The first time Mary called her voice was polite and friendly, tentative and wary. She wondered
if the FAMS Call Center could help her with her transportation request. She needed to get to work that very night. We wanted to help her, yet because of several challenges, were unable to. Our call center serves a rural region. Limited resources and significant distances can create barriers to transportation out in the country.
In rural areas, we can accommodate planning and plodding, but not "immediate." You can hear it in our speech patterns sometimes. We keep moving forward, we keep improving, but slowly and methodically. Like the tortoise, we will get there, we hope to get you there, so we keep planning.
That first time on the phone, she said good-bye to me so calmly, and thought she had hung up the phone. I heard a venting of frustration from the other end of the line that was not intended for my ears, but I felt her disappointment. I was disappointed too. How could a few miles be so daunting? How could we say in this amazing time we live in that “you can’t get there from here, not right now any way.”
I called her back the next day determined to do what we did well, “plan.” “What trips do you have coming up? When do you need to go? Have you ridden public transportation? How are you getting to work now? Walking? All that way, sometimes in the dark? Yesterday was 100 degrees. You walked? During the day? You are 62?”

## Record extracts

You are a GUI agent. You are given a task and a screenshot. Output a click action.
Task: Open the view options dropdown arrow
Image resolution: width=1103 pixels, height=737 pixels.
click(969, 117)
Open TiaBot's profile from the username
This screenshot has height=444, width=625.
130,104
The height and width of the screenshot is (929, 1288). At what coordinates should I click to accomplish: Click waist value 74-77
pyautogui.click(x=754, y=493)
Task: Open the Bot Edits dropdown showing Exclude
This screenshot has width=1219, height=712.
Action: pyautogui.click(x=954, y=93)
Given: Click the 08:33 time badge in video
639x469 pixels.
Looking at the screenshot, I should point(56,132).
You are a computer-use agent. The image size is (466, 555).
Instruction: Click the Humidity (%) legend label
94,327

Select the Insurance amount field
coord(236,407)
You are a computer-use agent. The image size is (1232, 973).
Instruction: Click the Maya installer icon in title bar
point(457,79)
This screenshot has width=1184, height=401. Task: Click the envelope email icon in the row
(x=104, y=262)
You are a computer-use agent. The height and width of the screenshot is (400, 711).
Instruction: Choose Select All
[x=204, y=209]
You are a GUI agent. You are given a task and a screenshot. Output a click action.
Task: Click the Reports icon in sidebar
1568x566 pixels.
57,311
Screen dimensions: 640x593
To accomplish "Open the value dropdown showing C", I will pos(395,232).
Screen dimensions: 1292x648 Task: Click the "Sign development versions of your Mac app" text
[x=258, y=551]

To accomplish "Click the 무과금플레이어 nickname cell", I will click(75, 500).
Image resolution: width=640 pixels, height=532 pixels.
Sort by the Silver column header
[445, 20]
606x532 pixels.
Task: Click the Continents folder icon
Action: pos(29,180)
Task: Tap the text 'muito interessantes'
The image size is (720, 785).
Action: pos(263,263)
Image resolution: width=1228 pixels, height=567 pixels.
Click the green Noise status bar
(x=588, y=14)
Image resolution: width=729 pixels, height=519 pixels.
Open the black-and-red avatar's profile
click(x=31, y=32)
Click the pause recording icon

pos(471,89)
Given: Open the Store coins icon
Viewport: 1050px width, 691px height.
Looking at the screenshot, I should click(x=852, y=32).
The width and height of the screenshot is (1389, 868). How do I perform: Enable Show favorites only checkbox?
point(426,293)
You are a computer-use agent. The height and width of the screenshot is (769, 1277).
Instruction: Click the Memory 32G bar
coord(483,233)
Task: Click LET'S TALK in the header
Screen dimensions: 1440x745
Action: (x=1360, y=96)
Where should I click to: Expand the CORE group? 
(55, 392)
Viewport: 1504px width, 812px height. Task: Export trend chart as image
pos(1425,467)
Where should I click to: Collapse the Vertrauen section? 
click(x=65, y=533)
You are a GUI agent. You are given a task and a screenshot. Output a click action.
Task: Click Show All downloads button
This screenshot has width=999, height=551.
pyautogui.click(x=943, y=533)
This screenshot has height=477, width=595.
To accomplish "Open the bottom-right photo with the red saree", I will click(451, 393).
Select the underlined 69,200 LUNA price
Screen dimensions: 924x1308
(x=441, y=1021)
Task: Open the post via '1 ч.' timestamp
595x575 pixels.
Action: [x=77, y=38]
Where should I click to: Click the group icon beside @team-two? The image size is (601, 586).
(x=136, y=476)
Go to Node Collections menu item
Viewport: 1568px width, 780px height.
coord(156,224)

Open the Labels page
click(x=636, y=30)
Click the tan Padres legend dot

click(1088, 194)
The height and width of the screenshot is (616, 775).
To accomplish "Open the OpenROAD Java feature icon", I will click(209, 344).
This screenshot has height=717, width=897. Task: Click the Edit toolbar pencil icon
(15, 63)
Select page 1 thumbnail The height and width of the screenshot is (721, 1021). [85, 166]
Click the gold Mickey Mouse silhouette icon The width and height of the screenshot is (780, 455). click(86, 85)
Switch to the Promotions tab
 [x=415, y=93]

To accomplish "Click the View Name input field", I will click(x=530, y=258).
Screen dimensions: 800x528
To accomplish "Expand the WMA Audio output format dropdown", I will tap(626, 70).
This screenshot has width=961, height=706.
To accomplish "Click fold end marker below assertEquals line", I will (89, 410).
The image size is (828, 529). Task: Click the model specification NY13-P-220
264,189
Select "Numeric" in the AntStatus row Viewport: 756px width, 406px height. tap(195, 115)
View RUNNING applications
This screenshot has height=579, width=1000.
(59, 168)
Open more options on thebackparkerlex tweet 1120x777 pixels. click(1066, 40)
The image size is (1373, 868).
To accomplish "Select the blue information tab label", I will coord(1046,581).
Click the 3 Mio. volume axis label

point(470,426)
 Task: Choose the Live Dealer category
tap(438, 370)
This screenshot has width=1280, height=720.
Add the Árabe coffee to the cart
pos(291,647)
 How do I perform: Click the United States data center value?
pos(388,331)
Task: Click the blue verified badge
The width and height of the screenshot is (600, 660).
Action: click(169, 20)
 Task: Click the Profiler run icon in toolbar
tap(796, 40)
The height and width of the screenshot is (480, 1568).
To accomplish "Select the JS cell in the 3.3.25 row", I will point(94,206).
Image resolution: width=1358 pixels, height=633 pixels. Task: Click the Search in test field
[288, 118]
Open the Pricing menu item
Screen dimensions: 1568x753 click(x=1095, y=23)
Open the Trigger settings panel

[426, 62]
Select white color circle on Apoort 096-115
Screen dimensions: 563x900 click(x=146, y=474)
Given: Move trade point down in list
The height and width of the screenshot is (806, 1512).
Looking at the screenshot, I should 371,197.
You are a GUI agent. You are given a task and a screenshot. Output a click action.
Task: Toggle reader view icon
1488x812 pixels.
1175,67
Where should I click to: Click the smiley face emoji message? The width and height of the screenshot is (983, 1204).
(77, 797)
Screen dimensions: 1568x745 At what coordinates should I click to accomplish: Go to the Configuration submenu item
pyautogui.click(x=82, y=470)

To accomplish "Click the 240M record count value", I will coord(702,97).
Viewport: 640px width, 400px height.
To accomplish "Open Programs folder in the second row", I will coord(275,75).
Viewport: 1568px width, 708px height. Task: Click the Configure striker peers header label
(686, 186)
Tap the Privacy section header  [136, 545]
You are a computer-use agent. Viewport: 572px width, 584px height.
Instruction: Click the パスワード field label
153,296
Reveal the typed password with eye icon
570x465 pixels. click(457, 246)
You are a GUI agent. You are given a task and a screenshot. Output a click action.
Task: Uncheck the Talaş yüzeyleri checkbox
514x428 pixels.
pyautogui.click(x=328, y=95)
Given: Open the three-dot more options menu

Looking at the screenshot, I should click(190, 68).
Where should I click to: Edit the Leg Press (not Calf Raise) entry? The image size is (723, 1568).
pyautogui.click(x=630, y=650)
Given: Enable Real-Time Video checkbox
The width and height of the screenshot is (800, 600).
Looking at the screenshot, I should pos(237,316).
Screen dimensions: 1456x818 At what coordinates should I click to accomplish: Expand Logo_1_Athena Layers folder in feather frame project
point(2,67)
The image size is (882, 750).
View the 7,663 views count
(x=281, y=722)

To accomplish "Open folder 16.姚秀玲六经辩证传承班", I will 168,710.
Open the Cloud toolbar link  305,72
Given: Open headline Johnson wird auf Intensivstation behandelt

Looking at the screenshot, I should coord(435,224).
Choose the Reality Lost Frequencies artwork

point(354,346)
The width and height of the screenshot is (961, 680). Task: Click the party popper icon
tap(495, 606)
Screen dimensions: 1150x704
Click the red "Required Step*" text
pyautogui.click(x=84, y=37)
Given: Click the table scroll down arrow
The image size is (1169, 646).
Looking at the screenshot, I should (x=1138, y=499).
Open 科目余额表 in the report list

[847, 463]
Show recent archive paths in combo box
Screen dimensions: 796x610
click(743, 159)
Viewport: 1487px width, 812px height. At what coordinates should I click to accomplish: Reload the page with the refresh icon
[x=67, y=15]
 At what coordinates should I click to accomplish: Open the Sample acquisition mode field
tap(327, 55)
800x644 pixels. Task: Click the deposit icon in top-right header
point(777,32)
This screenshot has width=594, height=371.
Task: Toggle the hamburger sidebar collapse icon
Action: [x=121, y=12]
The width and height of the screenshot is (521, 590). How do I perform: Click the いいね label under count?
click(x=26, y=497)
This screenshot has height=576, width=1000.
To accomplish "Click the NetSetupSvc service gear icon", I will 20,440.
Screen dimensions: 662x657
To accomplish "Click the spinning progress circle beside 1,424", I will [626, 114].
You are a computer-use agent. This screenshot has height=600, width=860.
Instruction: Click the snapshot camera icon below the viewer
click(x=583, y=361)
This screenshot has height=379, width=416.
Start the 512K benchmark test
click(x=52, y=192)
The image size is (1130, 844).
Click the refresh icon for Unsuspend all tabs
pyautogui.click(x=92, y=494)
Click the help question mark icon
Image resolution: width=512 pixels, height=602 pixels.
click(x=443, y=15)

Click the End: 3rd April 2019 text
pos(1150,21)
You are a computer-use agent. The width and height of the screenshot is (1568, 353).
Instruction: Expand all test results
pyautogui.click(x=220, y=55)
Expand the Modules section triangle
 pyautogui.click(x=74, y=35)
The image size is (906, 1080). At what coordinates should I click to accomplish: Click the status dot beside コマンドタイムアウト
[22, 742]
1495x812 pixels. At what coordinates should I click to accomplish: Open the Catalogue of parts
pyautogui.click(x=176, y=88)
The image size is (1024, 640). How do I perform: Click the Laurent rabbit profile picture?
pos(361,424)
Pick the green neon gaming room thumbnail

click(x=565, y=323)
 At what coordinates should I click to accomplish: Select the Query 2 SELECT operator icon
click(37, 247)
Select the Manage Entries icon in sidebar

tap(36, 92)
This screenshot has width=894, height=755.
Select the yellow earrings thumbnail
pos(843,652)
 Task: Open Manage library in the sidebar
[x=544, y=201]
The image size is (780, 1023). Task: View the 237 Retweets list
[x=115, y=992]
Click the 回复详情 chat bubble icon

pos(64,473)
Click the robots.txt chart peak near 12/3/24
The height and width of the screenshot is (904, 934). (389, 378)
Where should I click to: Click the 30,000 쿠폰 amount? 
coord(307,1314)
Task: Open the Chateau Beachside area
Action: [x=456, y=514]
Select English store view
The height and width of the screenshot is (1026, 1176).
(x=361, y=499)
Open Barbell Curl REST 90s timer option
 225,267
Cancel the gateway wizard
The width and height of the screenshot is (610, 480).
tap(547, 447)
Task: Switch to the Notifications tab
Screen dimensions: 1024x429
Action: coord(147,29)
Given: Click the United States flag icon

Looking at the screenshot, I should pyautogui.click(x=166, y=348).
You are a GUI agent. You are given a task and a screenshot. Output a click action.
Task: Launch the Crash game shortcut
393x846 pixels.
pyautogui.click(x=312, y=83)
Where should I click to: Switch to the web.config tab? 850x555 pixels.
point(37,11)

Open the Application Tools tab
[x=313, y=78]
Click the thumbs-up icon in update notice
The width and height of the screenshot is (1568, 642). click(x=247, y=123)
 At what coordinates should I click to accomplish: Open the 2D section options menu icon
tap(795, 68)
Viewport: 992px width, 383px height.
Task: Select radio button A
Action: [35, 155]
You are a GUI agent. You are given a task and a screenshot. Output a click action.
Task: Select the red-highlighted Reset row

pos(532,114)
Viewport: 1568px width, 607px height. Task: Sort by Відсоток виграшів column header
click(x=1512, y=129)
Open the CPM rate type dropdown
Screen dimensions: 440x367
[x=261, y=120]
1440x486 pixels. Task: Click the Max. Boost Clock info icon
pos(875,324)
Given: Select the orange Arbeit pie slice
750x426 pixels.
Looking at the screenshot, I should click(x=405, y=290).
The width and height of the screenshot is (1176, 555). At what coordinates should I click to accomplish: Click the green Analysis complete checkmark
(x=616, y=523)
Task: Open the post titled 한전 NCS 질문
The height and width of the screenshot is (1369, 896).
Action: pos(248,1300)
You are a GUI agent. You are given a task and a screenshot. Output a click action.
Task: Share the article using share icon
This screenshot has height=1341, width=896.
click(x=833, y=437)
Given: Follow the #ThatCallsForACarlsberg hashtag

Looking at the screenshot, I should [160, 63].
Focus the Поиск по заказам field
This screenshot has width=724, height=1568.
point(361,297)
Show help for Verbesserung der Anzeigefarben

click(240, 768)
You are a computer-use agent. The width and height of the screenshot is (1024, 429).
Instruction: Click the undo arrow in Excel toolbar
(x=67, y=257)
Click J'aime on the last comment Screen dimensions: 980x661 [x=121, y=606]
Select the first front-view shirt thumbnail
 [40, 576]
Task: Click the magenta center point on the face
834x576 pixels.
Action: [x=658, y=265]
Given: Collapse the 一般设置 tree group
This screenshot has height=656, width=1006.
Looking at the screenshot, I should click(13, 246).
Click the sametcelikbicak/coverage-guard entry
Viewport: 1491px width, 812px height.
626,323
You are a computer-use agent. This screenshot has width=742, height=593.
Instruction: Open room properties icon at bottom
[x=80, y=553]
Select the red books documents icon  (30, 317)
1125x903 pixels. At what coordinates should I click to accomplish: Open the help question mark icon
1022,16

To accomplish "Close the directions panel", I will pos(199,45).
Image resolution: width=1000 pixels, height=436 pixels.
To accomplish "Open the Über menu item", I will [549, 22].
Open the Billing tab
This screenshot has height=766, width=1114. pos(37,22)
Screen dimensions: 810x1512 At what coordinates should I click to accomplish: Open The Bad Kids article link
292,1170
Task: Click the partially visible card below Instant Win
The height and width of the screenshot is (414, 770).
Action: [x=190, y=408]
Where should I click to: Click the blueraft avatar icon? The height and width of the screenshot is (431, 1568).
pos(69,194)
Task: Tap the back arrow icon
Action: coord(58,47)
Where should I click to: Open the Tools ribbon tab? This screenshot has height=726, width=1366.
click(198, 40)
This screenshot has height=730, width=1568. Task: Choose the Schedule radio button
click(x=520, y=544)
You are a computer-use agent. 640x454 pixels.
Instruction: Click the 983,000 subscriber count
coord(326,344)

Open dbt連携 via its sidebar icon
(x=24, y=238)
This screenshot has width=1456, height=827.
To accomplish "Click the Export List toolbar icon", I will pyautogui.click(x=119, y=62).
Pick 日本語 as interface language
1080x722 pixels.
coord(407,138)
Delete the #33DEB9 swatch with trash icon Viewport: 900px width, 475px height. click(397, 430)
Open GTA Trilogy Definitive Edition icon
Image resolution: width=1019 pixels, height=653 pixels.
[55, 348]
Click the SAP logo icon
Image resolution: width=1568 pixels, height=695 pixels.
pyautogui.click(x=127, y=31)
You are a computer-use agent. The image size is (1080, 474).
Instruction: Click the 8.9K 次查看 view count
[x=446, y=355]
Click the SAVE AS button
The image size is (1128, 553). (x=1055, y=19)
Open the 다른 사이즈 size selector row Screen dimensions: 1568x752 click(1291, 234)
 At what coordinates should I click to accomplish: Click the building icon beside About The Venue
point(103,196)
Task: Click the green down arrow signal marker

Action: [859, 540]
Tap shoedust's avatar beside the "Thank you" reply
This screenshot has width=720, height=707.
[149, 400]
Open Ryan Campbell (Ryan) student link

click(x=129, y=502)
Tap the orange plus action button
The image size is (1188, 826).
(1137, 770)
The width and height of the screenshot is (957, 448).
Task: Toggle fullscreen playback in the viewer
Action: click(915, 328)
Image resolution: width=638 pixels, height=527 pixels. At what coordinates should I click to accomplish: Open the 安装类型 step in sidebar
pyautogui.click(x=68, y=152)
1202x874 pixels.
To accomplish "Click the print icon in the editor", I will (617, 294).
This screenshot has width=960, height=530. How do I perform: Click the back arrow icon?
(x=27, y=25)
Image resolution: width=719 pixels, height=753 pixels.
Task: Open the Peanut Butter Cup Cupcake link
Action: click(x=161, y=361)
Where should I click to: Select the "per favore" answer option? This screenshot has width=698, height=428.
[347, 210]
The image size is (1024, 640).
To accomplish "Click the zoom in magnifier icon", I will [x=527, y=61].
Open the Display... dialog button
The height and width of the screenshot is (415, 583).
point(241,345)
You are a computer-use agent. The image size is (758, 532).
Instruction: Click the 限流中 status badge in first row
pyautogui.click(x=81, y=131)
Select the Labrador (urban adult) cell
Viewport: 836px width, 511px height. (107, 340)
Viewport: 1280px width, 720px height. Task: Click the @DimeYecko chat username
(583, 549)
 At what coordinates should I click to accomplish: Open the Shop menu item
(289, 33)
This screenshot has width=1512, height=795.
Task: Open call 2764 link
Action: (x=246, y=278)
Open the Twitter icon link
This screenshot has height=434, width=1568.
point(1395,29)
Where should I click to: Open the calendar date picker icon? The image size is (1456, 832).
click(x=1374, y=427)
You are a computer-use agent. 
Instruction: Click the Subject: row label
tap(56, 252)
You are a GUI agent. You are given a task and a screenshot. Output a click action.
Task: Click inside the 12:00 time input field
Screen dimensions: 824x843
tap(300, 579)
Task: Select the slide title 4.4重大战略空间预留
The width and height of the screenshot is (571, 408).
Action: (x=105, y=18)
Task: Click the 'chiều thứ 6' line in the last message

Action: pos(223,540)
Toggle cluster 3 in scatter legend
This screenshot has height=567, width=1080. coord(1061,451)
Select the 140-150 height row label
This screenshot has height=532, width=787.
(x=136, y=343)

## Exercises to complete
- A) Decide whether each statement agrees with the FAMS Call Center passage above. Answer yes or no for each and quote the words from the passage that decide it. (i) Mary needed to get to work that very night. (ii) The call center serves an urban region. (iii) The narrator called Mary back on the same day as her first call.
- B) List every word the FAMS Call Center passage uses to describe Mary's voice the first time she called.

## Outputs by task
- A)
(i) Yes: "She needed to get to work that very night."
(ii) No: "Our call center serves a rural region."
(iii) No: "I called her back the next day"

- B) polite, friendly, tentative, wary